Caricature Kash/ACTUALITE.CD
Caricature Kash/ACTUALITE.CD

Le deuxième vice-président du Sénat, Modeste Bahati Lukwebo, fait face à de vives critiques de la part de membres de l’Union pour la Démocratie et le Progrès Social (UDPS) après avoir exprimé son opposition à l’idée de modifier ou de réviser la Constitution de 2006. Cette réforme est pourtant envisagée par le président Félix Tshisekedi depuis la fin de l’année 2024, au sein de la majorité politique appelée Union sacrée de la Nation.

Sur le réseau X, Déo Bizibu, secrétaire général adjoint de l’UDPS, a vivement critiqué Bahati Lukwebo. Selon lui, le chef du regroupement politique Alliance des Forces Démocratiques du Congo et Alliés (AFDC-A) ne peut pas prétendre ignorer les discussions en cours sur la révision constitutionnelle au sommet de l’État et au sein de l’Union sacrée, dont il fait partie du présidium.

Bizibu estime également que contester cette vision politique dans le contexte actuel de guerre dans l’est du pays pourrait affaiblir l’unité nationale. Il a évoqué l’agression attribuée au Rwanda et à son président Paul Kagame, affirmant que les responsables politiques devraient plutôt soutenir le chef de l’État et faire bloc derrière lui dans cette période difficile.

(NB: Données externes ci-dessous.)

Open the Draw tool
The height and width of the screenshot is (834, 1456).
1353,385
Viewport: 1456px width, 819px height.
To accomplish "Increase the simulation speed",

De son côté, Bahati Lukwebo a qualifié le débat sur la révision constitutionnelle de « faux débat » lors d’une conférence de presse à Kinshasa. Selon lui, la RDC ne souffre pas d’un problème de textes mais plutôt d’un manque de dirigeants capables d’appliquer correctement les lois existantes. Il a appelé à un dialogue ouvert entre les acteurs politiques et a invité les partisans de la réforme à gagner d’abord la confiance des citoyens par des résultats concrets.